Va peraltro ricordato che l'esito del secondo giudizio non incide in alcun modo sull'efficacia dell'ordine di demolizione impartito all'esito della prima pronuncia.

Questa Corte ha infatti ripetutamente affermato che la demolizione ordinata dal giudice non riguarda soltanto l'immobile oggetto del procedimento che ha dato vita al titolo esecutivo, ma anche ogni altro intervento, eseguito successivamente, che, per la sua accessorietà all'opera abusiva, renda ineseguibile l'ordine medesimo, non potendo consentirsi che un qualunque intervento additivo, abusivamente realizzato, possa in qualche modo ostacolare l'integrale attuazione dell'ordine giudiziale di demolizione dell'opera cui accede e, quindi, impedire la completa restitutio in integrum dello stato dei luoghi disposta dal giudice con sentenza definitiva, poichè, se così non fosse, si finirebbe per incentivare le più diverse forme di abusivismo, funzionali ad impedire o a ritardare a tempo indefinito la demolizione di opere in precedenza illegalmente realizzate (Sez. 3, n. 38947 del 09/07/2013, Amore, Rv. 256431; Sez. 3, n. 21797 del 27/4/2011, Apuzzo, Rv. 250389; Sez. 3, n. 2872 del 11/12/2008 (dep. 2009), P.M. in proc.
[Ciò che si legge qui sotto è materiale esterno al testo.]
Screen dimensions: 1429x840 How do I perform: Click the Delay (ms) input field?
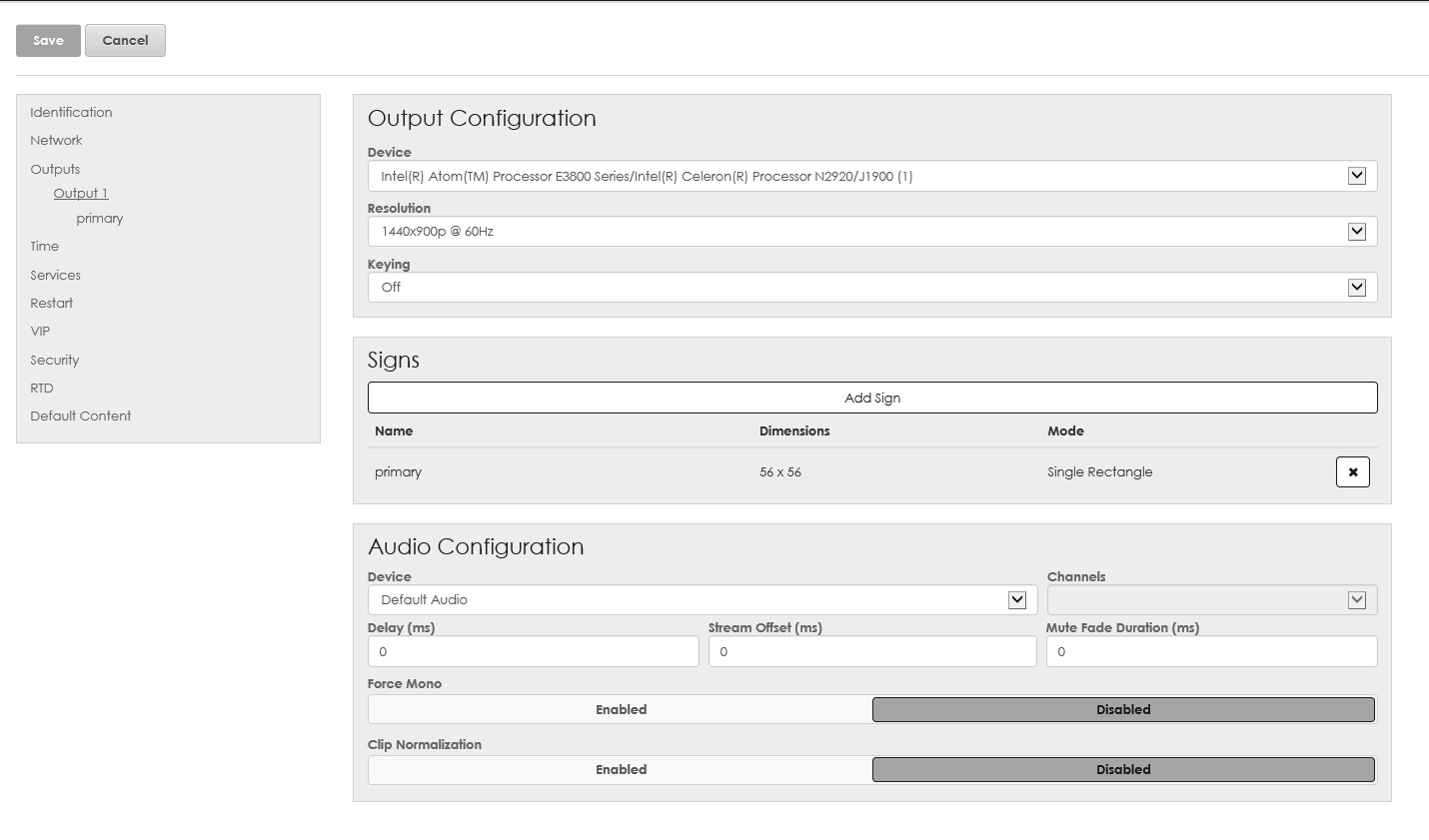pyautogui.click(x=533, y=652)
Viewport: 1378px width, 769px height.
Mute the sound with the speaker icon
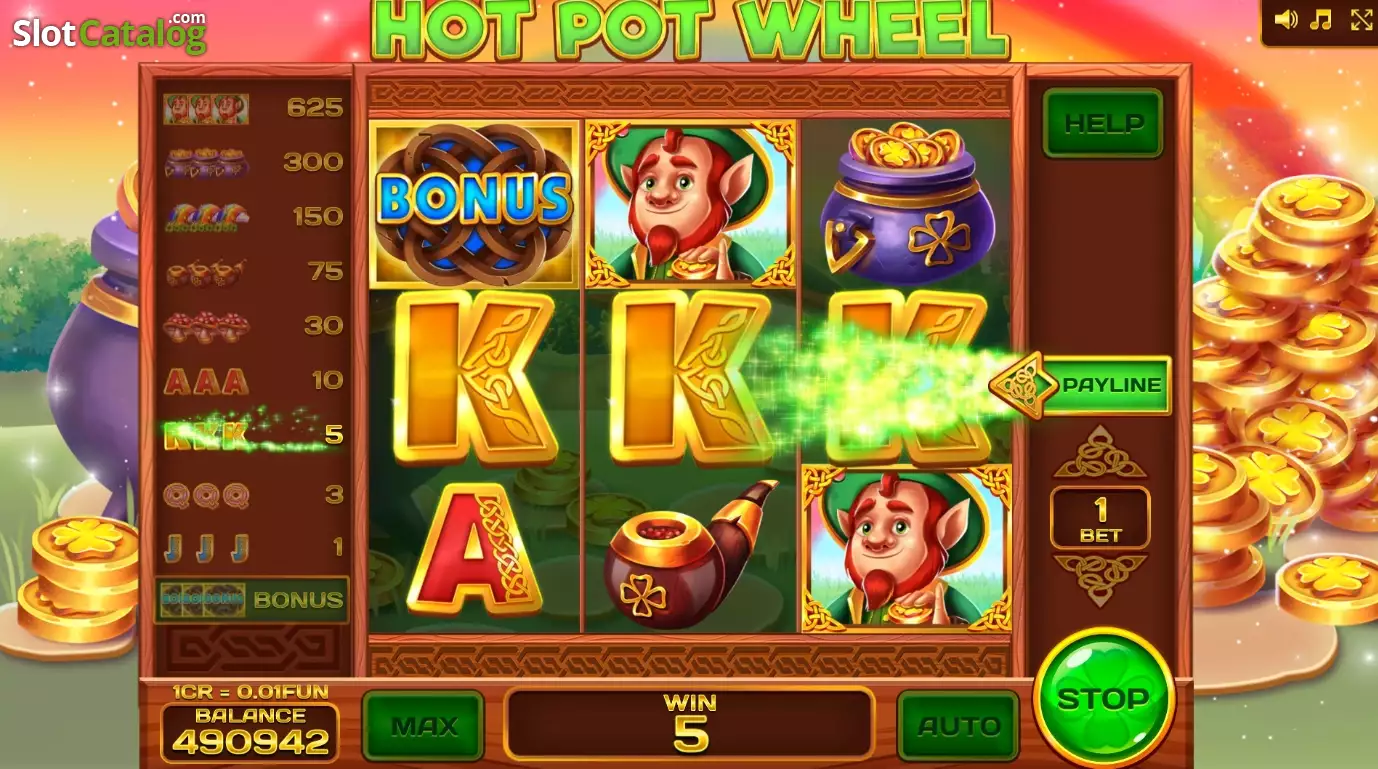[x=1286, y=20]
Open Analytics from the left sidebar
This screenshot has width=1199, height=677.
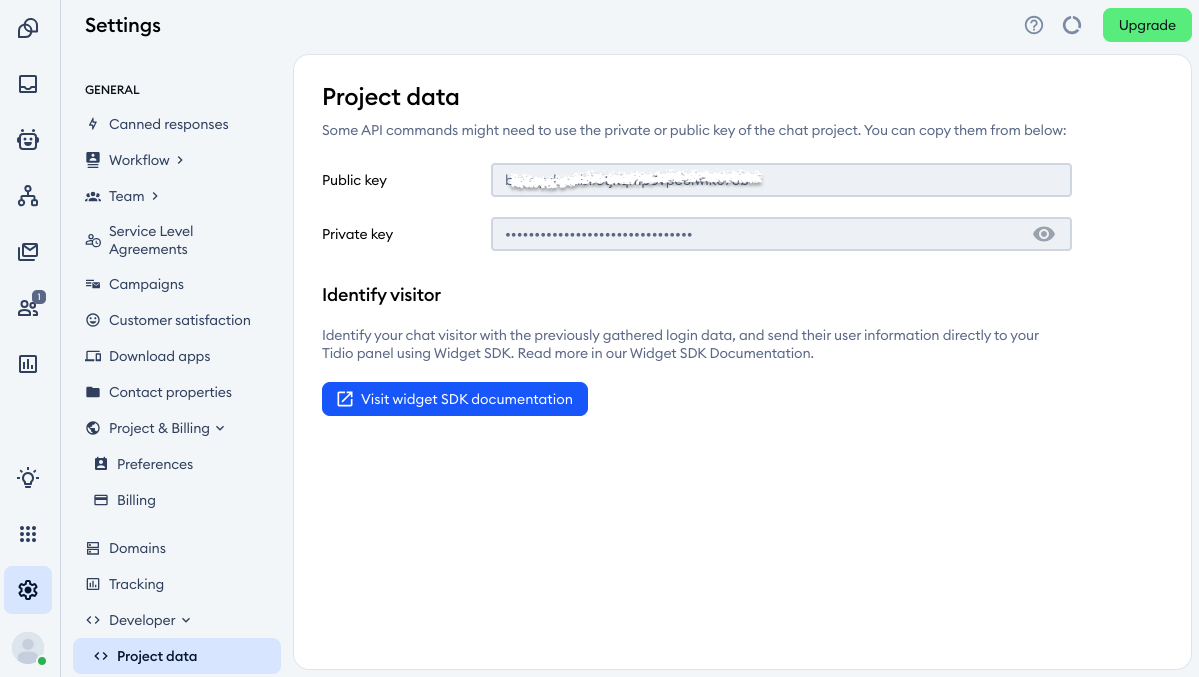pyautogui.click(x=28, y=364)
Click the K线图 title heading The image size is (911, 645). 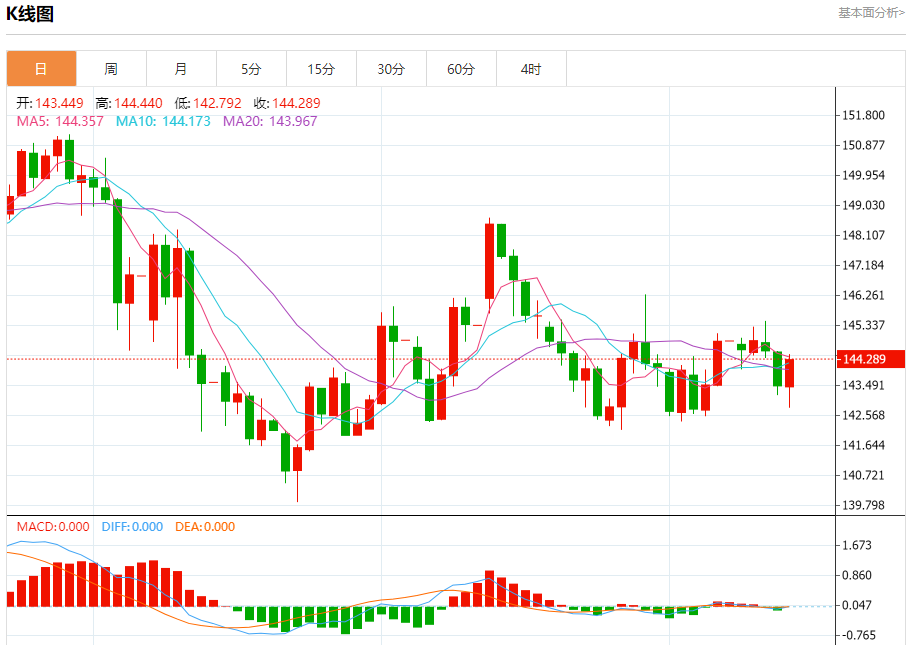click(31, 14)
Corimbi, Rv. 242163; Sez. 3, n. 13649 del 20/2/2002, Corbi, Rv. 221449; Sez. 3, n. 10248 del 18/1/2001, Vitrani, Rv. 218961) Nella fattispecie, come emerge dal tenore del ricorso, si tratta di interventi edilizi eseguiti in più riprese ed aventi ad oggetto il medesimo manufatto abusivo, rispetto al quale opera, indipendentemente dal successivo completamento delle opere, l'ordine di demolizione impartito con la sentenza di condanna divenuta irrevocabile il 16/10/2009, in quanto, per le ragioni dianzi esposte, l'immobile deve essere eliminato nella sua interezza.

6. Il ricorso, conseguentemente, deve essere dichiarato inammissibile e alla declaratoria di inammissibilità - non potendosi escludere che essa sia ascrivibile a colpa della ricorrente (Corte Cost. 7-13 giugno 2000, n. 186) - consegue l'onere delle spese del procedimento, nonchè quello del versamento, in favore della Cassa delle ammende, della somma, equitativamente fissata, di Euro 1.000,00.

P.Q.M.

Dichiara inammissibile il ricorso e condanna la ricorrente al pagamento delle spese del procedimento e della somma di Euro 1.000,00 (mille) in favore della Cassa delle ammende.

Così deciso in Roma, il 21 aprile 2015.